» Exercise objective
All of the data must be output without alteration.
START Listed entries
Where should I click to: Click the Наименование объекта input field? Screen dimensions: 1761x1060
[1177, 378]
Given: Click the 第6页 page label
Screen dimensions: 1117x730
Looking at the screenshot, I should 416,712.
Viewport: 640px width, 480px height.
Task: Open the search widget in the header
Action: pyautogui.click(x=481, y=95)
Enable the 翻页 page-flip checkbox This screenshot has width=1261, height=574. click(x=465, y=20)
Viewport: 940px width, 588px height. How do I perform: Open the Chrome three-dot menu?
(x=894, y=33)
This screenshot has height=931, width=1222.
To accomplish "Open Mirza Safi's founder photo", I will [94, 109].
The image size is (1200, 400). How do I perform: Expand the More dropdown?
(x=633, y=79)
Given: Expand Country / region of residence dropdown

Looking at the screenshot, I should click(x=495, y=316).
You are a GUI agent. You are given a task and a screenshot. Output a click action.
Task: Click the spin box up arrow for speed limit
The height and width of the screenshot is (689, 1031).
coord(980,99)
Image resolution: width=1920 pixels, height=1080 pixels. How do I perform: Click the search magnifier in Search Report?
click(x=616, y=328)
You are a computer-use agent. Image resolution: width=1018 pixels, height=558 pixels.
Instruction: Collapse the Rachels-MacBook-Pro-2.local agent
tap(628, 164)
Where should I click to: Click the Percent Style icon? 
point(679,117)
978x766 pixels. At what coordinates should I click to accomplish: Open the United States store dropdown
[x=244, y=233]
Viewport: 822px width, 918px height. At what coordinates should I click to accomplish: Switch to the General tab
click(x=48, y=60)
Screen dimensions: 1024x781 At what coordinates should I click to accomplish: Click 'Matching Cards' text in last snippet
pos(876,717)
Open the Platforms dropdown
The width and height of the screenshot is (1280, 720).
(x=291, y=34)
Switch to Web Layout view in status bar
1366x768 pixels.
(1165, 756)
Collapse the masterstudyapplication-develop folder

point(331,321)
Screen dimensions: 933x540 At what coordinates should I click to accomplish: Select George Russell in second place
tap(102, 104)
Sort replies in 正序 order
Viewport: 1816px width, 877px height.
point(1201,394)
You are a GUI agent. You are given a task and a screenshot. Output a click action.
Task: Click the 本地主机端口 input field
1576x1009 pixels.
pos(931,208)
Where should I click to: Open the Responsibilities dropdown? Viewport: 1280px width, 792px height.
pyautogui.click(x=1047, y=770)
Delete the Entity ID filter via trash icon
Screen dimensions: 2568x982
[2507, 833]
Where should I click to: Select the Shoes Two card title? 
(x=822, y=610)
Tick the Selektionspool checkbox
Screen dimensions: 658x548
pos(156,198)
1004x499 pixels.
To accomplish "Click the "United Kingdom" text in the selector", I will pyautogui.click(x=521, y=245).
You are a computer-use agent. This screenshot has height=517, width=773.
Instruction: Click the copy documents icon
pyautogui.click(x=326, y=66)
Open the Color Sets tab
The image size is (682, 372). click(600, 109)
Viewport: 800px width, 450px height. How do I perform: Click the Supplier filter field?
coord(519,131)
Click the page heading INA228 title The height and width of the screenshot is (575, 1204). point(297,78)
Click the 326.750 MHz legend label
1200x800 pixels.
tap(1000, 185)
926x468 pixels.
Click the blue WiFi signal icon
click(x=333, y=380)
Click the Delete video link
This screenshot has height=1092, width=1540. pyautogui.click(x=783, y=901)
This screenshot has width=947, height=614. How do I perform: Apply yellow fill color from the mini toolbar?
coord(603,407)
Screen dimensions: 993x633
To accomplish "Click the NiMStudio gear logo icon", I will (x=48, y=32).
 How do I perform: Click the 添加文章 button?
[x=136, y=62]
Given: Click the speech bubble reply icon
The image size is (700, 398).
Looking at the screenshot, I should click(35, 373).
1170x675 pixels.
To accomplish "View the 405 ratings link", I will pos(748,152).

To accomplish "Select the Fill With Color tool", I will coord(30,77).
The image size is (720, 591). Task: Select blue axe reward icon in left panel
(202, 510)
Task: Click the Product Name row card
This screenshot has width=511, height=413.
END Listed entries
» Output
Where should I click to: Click the Наименование объекта input field? Screen dimensions: 1761x1060
[1177, 378]
Given: Click the 第6页 page label
Screen dimensions: 1117x730
Looking at the screenshot, I should 416,712.
Viewport: 640px width, 480px height.
Task: Open the search widget in the header
Action: pyautogui.click(x=481, y=95)
Enable the 翻页 page-flip checkbox This screenshot has width=1261, height=574. click(x=465, y=20)
Viewport: 940px width, 588px height. How do I perform: Open the Chrome three-dot menu?
(x=894, y=33)
This screenshot has height=931, width=1222.
To accomplish "Open Mirza Safi's founder photo", I will [94, 109].
The image size is (1200, 400). How do I perform: Expand the More dropdown?
(x=633, y=79)
Given: Expand Country / region of residence dropdown

Looking at the screenshot, I should click(x=495, y=316).
You are a GUI agent. You are given a task and a screenshot. Output a click action.
Task: Click the spin box up arrow for speed limit
The height and width of the screenshot is (689, 1031).
coord(980,99)
Image resolution: width=1920 pixels, height=1080 pixels. How do I perform: Click the search magnifier in Search Report?
click(x=616, y=328)
You are a computer-use agent. Image resolution: width=1018 pixels, height=558 pixels.
Instruction: Collapse the Rachels-MacBook-Pro-2.local agent
tap(628, 164)
Where should I click to: Click the Percent Style icon? 
point(679,117)
978x766 pixels. At what coordinates should I click to accomplish: Open the United States store dropdown
[x=244, y=233]
Viewport: 822px width, 918px height. At what coordinates should I click to accomplish: Switch to the General tab
click(x=48, y=60)
Screen dimensions: 1024x781 At what coordinates should I click to accomplish: Click 'Matching Cards' text in last snippet
pos(876,717)
Open the Platforms dropdown
The width and height of the screenshot is (1280, 720).
(x=291, y=34)
Switch to Web Layout view in status bar
1366x768 pixels.
(1165, 756)
Collapse the masterstudyapplication-develop folder

point(331,321)
Screen dimensions: 933x540 At what coordinates should I click to accomplish: Select George Russell in second place
tap(102, 104)
Sort replies in 正序 order
Viewport: 1816px width, 877px height.
point(1201,394)
You are a GUI agent. You are given a task and a screenshot. Output a click action.
Task: Click the 本地主机端口 input field
1576x1009 pixels.
pos(931,208)
Where should I click to: Open the Responsibilities dropdown? Viewport: 1280px width, 792px height.
pyautogui.click(x=1047, y=770)
Delete the Entity ID filter via trash icon
Screen dimensions: 2568x982
[2507, 833]
Where should I click to: Select the Shoes Two card title? 
(x=822, y=610)
Tick the Selektionspool checkbox
Screen dimensions: 658x548
pos(156,198)
1004x499 pixels.
To accomplish "Click the "United Kingdom" text in the selector", I will pyautogui.click(x=521, y=245).
You are a computer-use agent. This screenshot has height=517, width=773.
Instruction: Click the copy documents icon
pyautogui.click(x=326, y=66)
Open the Color Sets tab
The image size is (682, 372). click(600, 109)
Viewport: 800px width, 450px height. How do I perform: Click the Supplier filter field?
coord(519,131)
Click the page heading INA228 title The height and width of the screenshot is (575, 1204). point(297,78)
Click the 326.750 MHz legend label
1200x800 pixels.
tap(1000, 185)
926x468 pixels.
Click the blue WiFi signal icon
click(x=333, y=380)
Click the Delete video link
This screenshot has height=1092, width=1540. pyautogui.click(x=783, y=901)
This screenshot has width=947, height=614. How do I perform: Apply yellow fill color from the mini toolbar?
coord(603,407)
Screen dimensions: 993x633
To accomplish "Click the NiMStudio gear logo icon", I will (x=48, y=32).
 How do I perform: Click the 添加文章 button?
[x=136, y=62]
Given: Click the speech bubble reply icon
The image size is (700, 398).
Looking at the screenshot, I should click(35, 373).
1170x675 pixels.
To accomplish "View the 405 ratings link", I will pos(748,152).

To accomplish "Select the Fill With Color tool", I will coord(30,77).
The image size is (720, 591). Task: Select blue axe reward icon in left panel
(202, 510)
Task: Click the Product Name row card
This screenshot has width=511, height=413.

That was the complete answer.